WHAT TO DO
Copy out every line of the listing below word for word, leaving out the pictures.

ENTRIES SUPPLIED

####################

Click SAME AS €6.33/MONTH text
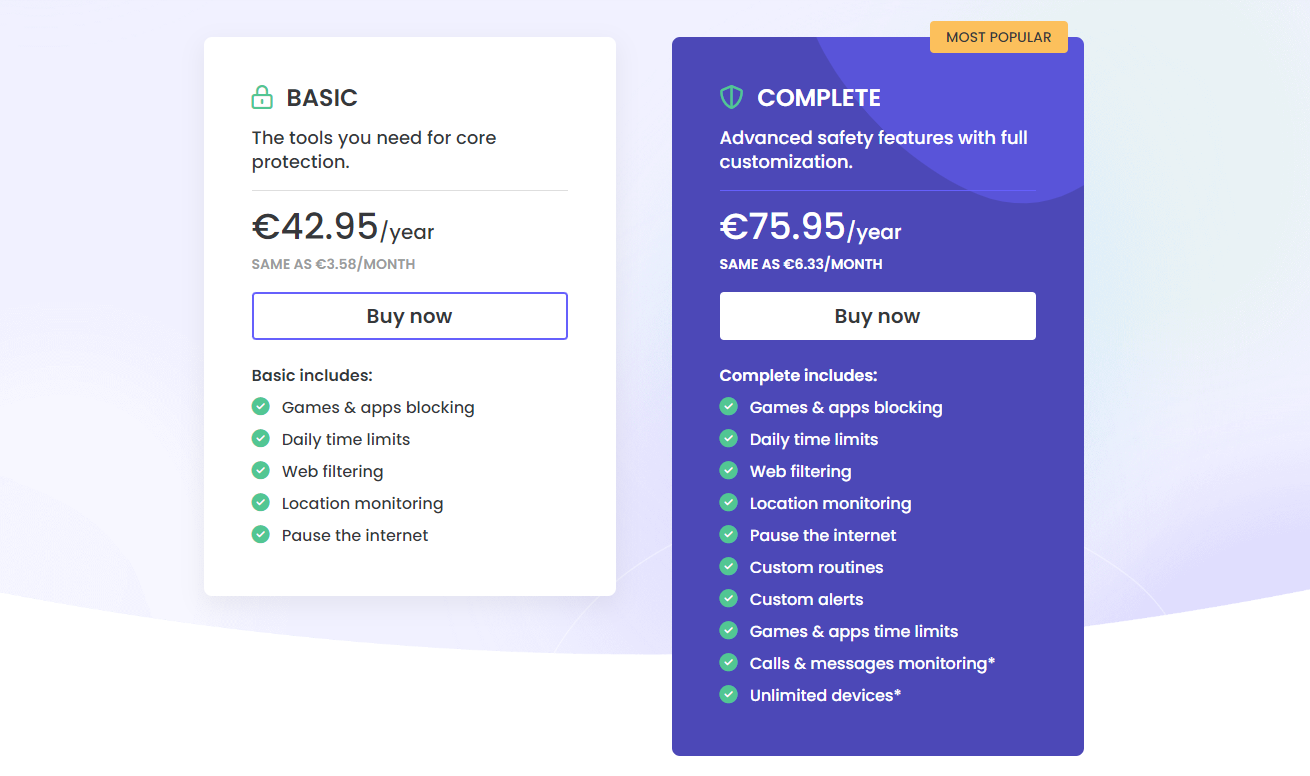This screenshot has height=776, width=1310. 801,265
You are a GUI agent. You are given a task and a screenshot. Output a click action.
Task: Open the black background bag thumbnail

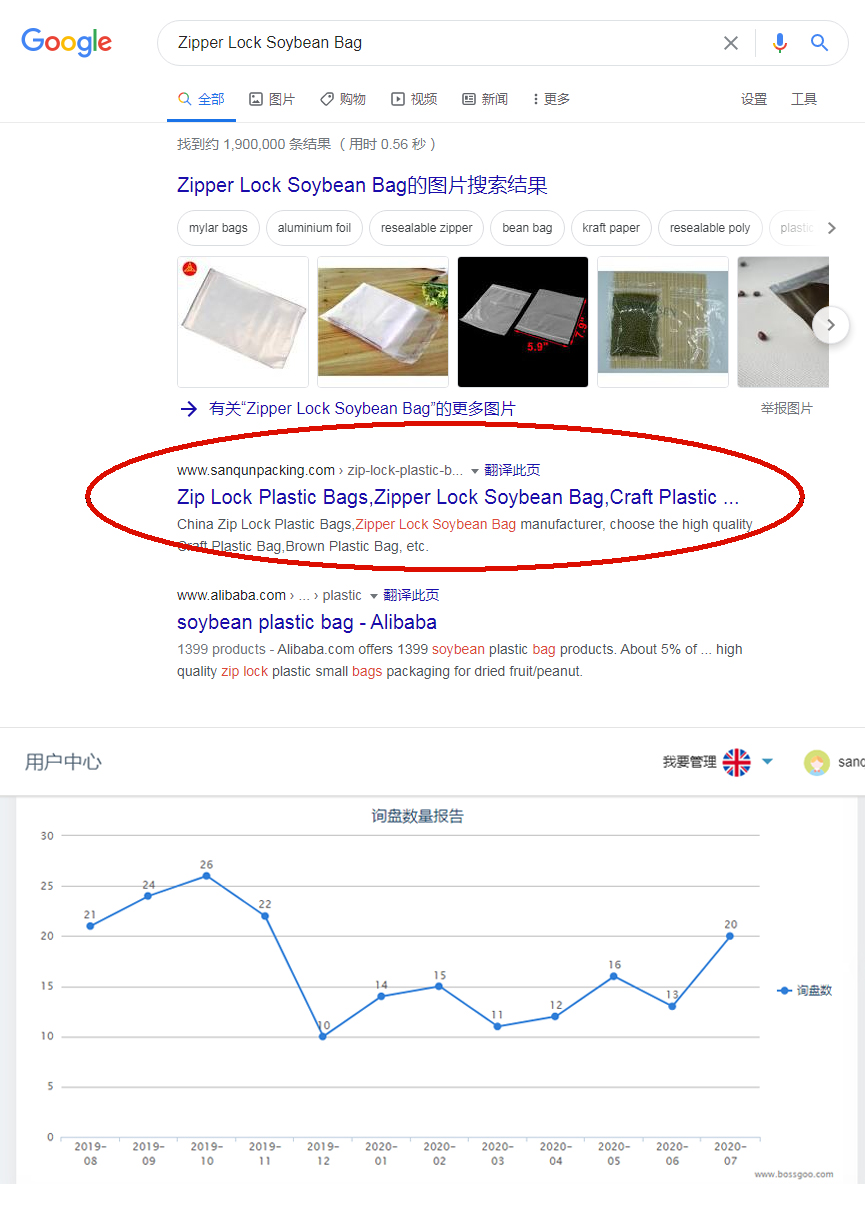click(523, 322)
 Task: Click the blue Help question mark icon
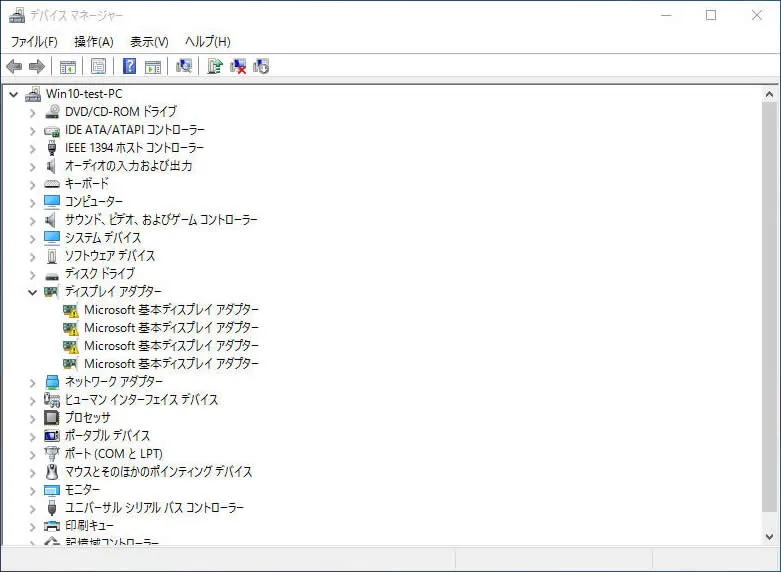click(x=129, y=67)
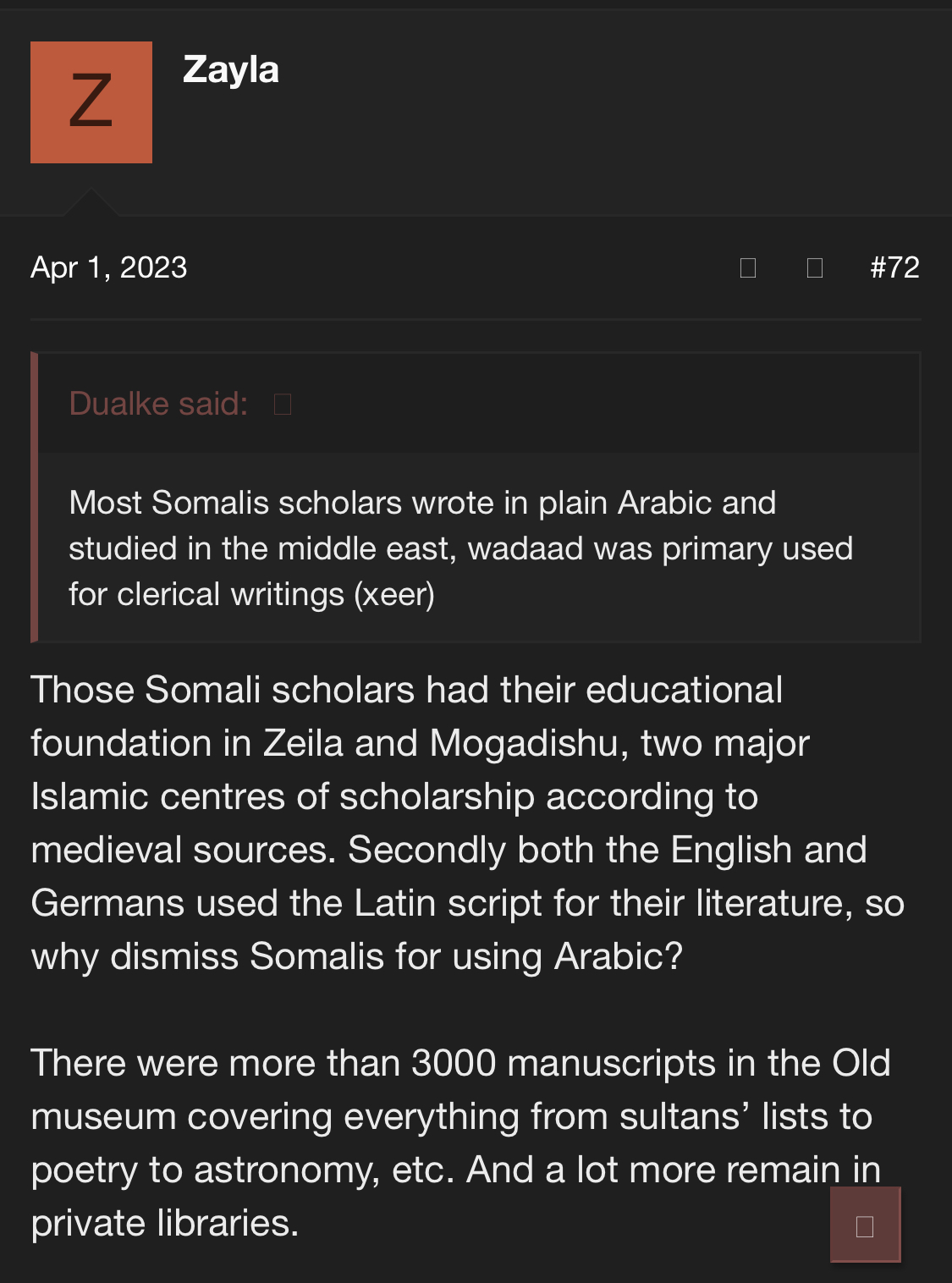952x1283 pixels.
Task: Open the #72 post permalink
Action: pyautogui.click(x=894, y=267)
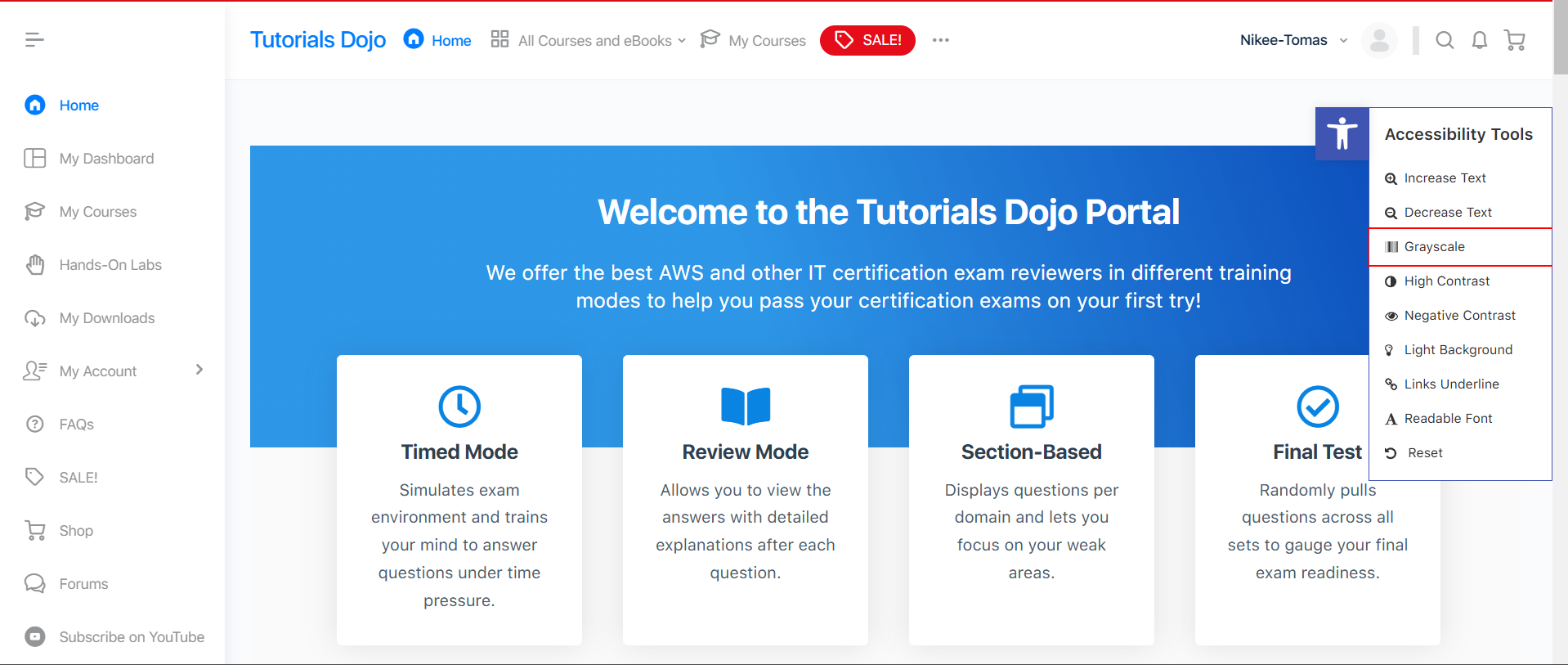Click the blue accessibility figure icon

(x=1342, y=134)
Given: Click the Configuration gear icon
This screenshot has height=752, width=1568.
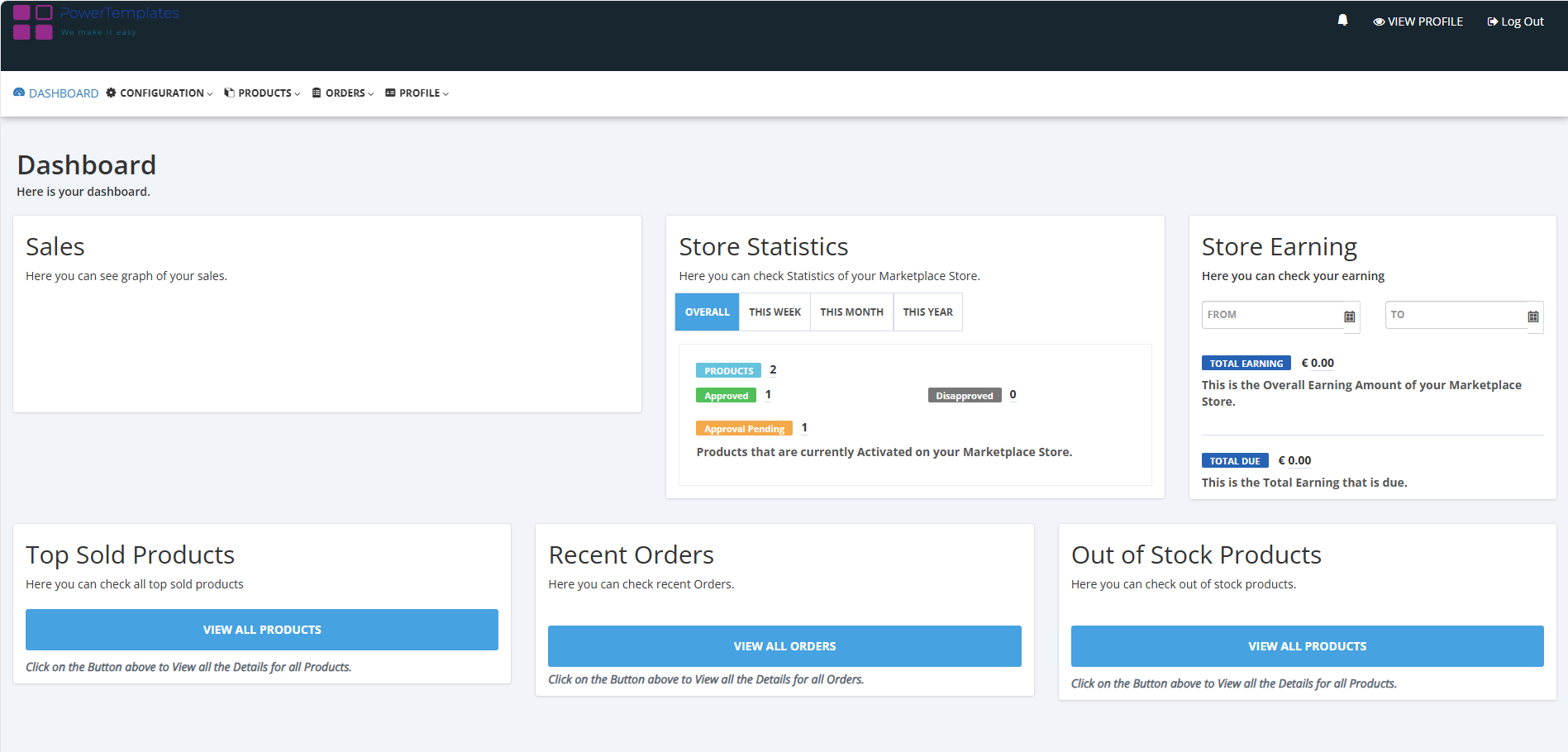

####################

ANSWER BELOW
Click SAME AS €6.33/MONTH text
This screenshot has height=776, width=1310. 801,265
You are a GUI agent. You are given a task and a screenshot. Output a click action.
Task: Open the black background bag thumbnail

click(523, 322)
 Task: Click the blue Help question mark icon
click(x=129, y=67)
952x1283 pixels.
Task: Open the #72 post permalink
Action: pyautogui.click(x=894, y=267)
Click the blue accessibility figure icon

(x=1342, y=134)
Given: Click the Configuration gear icon
This screenshot has height=752, width=1568.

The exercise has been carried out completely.